She laughed, then smiled a beautiful, kind smile, and said, via the translatomat, “Well, you have to tell me that. We eat cledif, or fruit with cledif.”

“Fruit with cledif, please,” I said, and presently she brought me a plate of delicious-looking fruits and a large bowl of pale yellow gruel, smooth, about as thick as very heavy cream, luke warm. It sounds ghastly, but it was delicious—mild but subtle, lightly filling and slightly stimulating, like cafe au lait. She waited to see if I liked it. “I’m sorry, I didn’t think to ask if you were a carnivore,” she said. “Carnivores have raw cullis for breakfast, or cledif with offal.”

“This is fine,” I said.

Nobody else was in the place, and she had taken a liking to me, as I had to her. “May I ask where you come from?” she asked, and so we got to talking.
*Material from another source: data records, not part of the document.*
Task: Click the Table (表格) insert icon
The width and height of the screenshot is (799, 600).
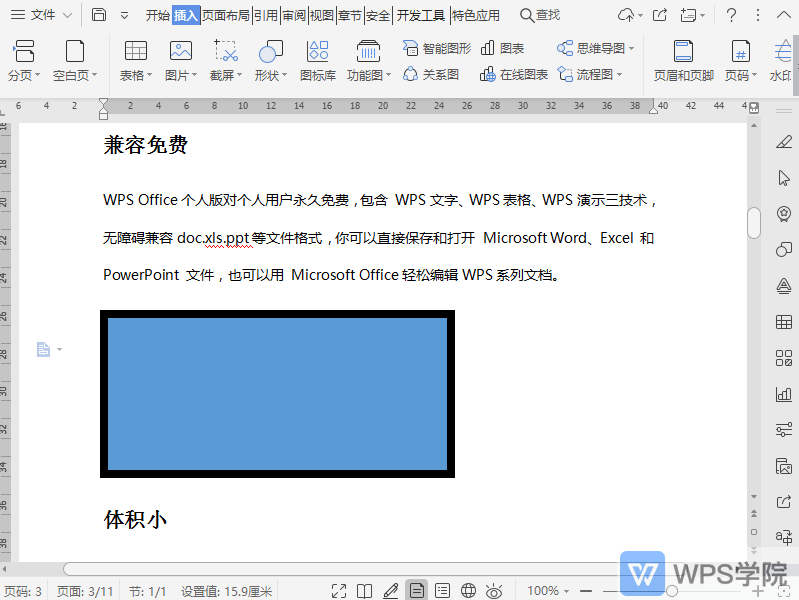Action: tap(135, 52)
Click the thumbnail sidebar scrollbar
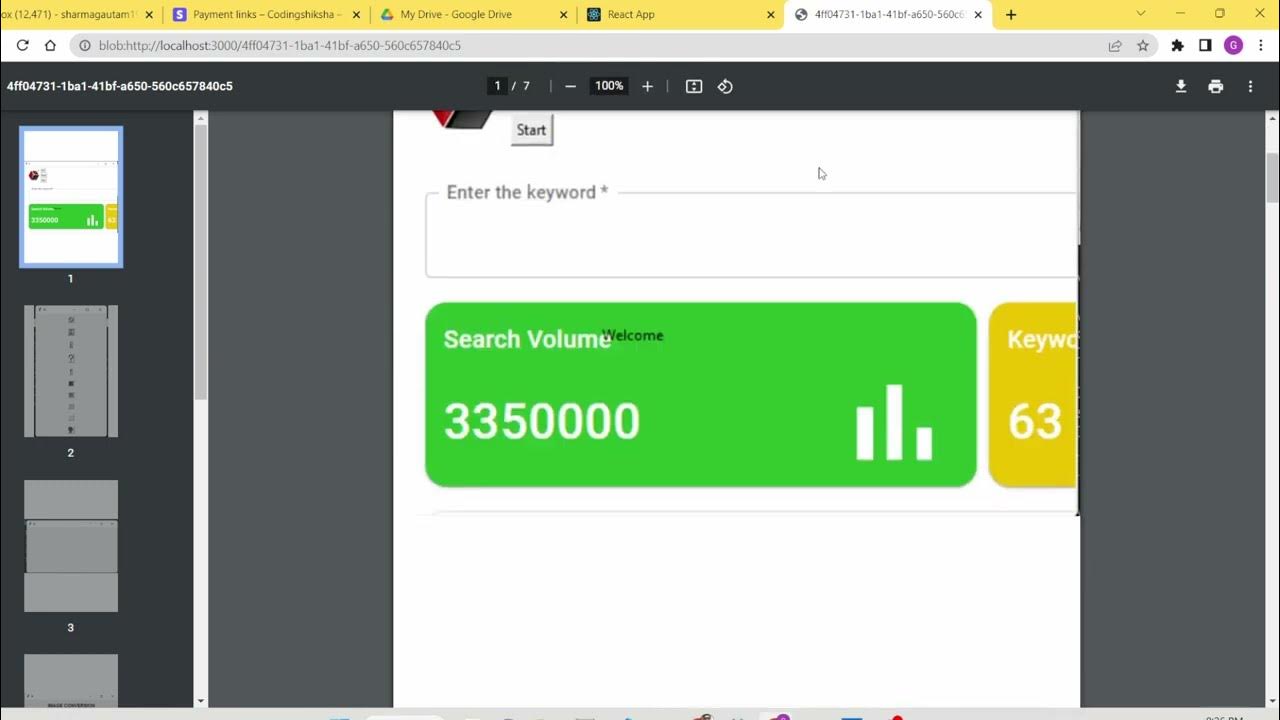The image size is (1280, 720). 200,262
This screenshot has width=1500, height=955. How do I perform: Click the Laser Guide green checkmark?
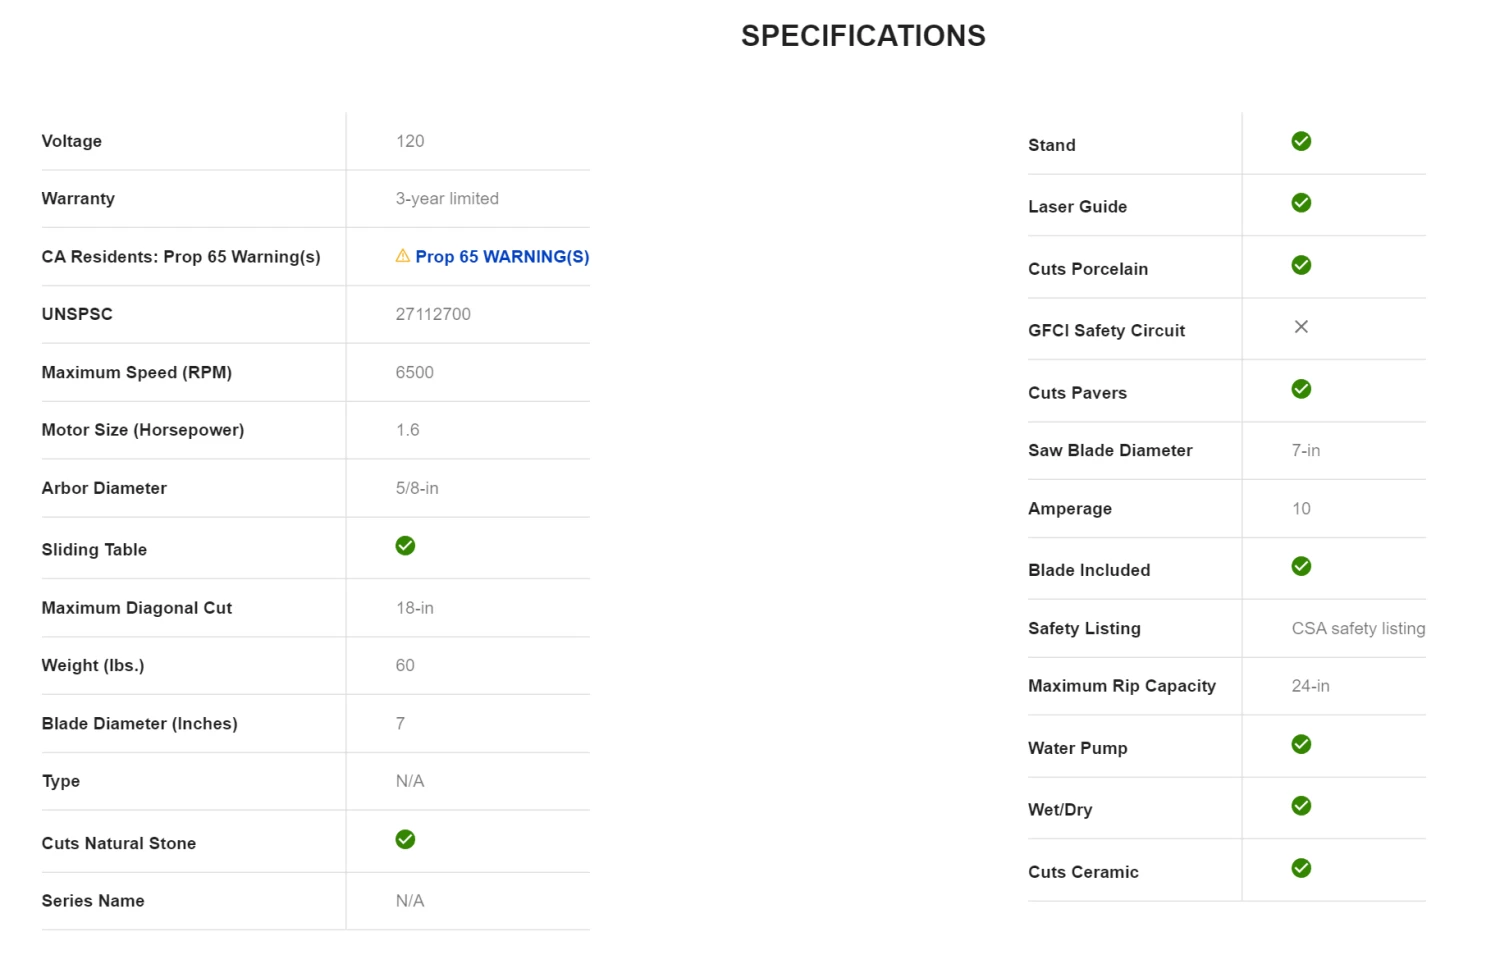coord(1301,204)
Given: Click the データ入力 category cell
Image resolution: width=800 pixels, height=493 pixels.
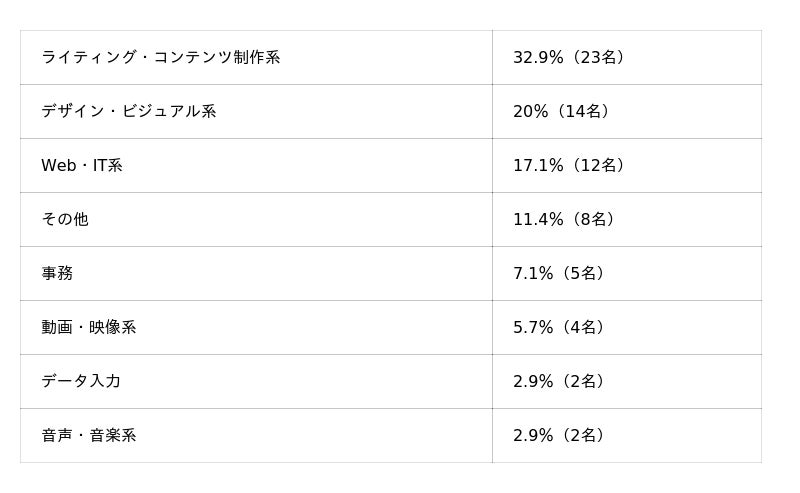Looking at the screenshot, I should pos(81,382).
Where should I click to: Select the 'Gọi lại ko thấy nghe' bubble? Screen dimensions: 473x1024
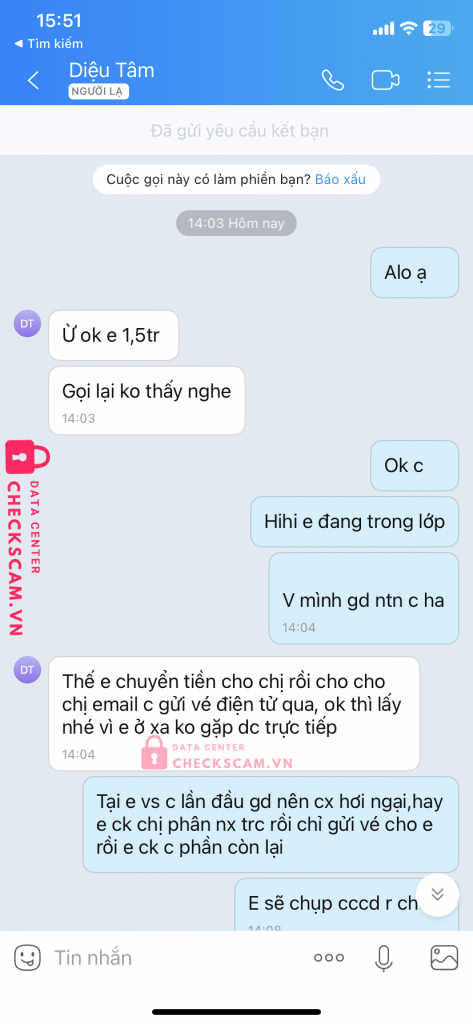click(147, 400)
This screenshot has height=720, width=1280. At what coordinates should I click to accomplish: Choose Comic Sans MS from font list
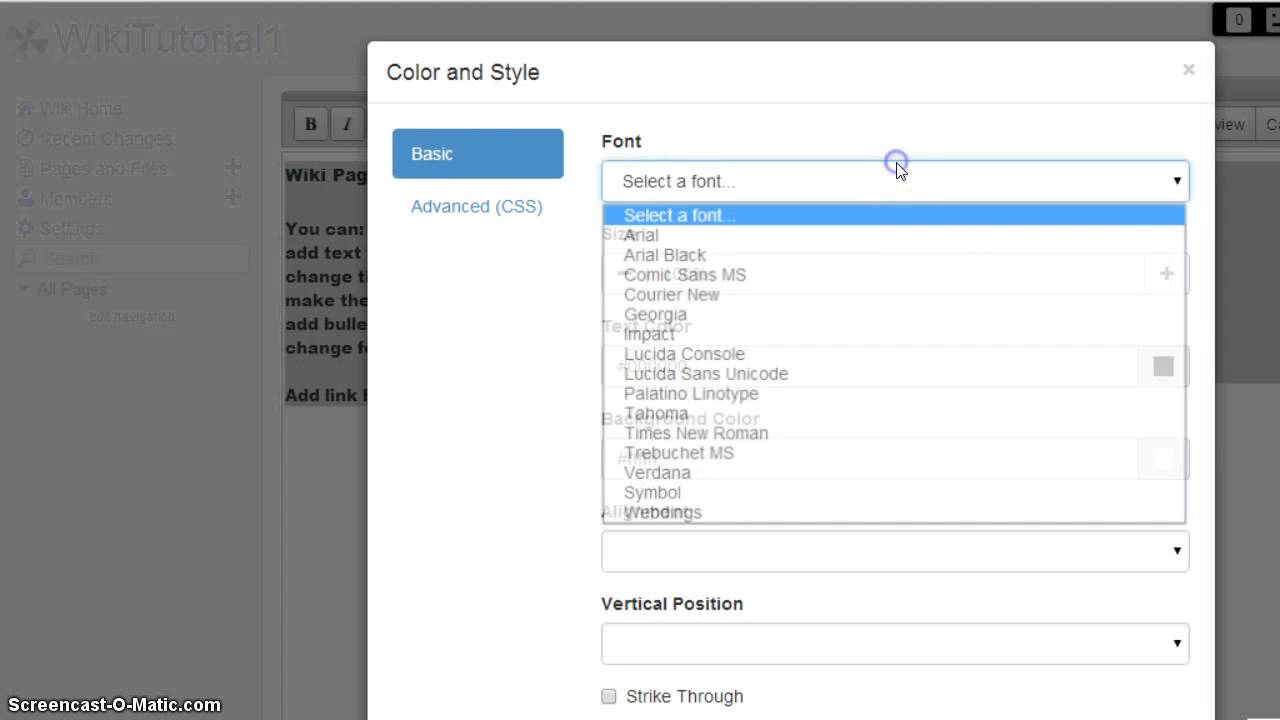(685, 275)
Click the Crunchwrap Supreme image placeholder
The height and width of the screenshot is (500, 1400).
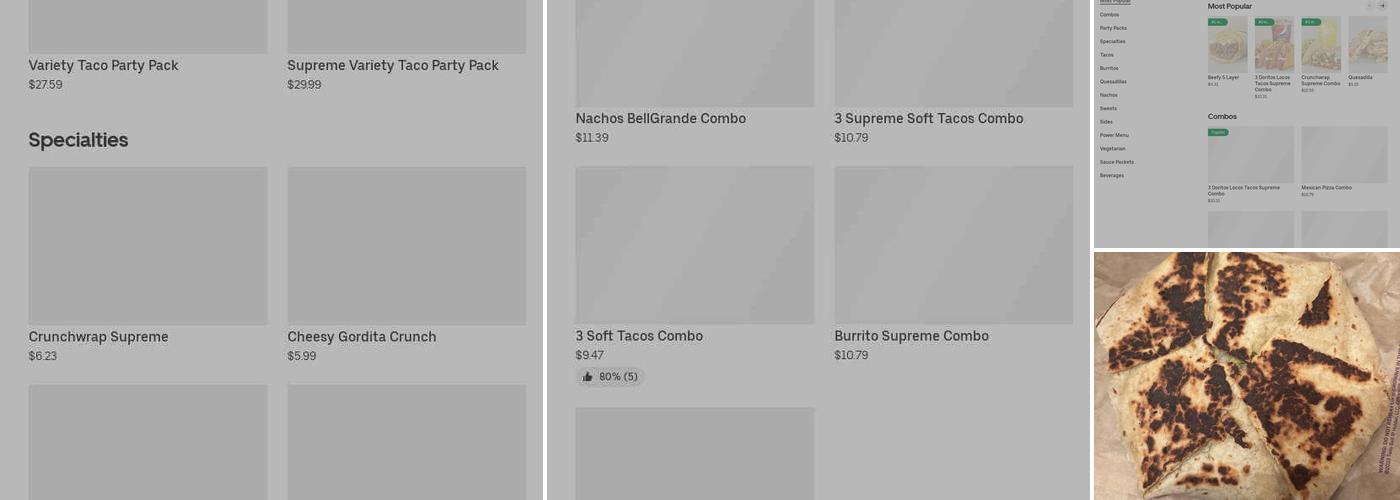[147, 245]
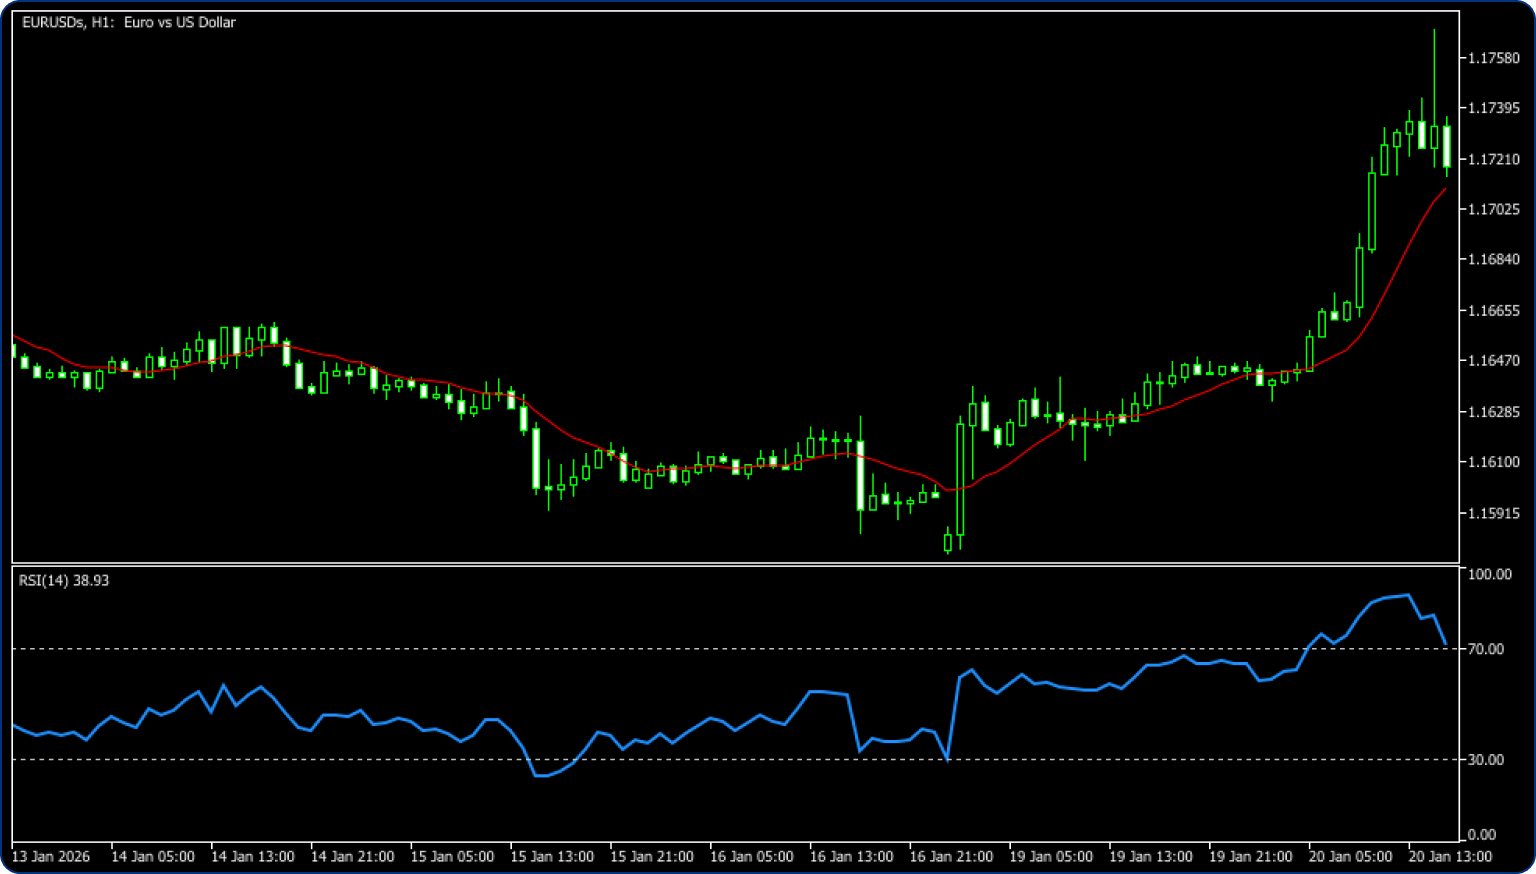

Her name was Ai Li A Le. I soon realised she was not only an intelligent person but a highly educated one. She had a degree in plant pathology—but was lucky, she said, to have a job as a waitress. “Since the Ban,” she said, shrugging. When she saw that I didn’t know what the Ban was, she was about to tell me; but several customers were sitting down now, a great bull of a man at one table, two mousy girls at another, and she had to go wait on them.

“I wish we could go on talking,” I said, and she said, with her kind smile, “Well, if you come back at sixteen, I can sit and talk with you.”

“I will,” I said, and I did. After wandering around the park and the city I went back to the hotel for lunch and a nap, then took the monorail back downtown.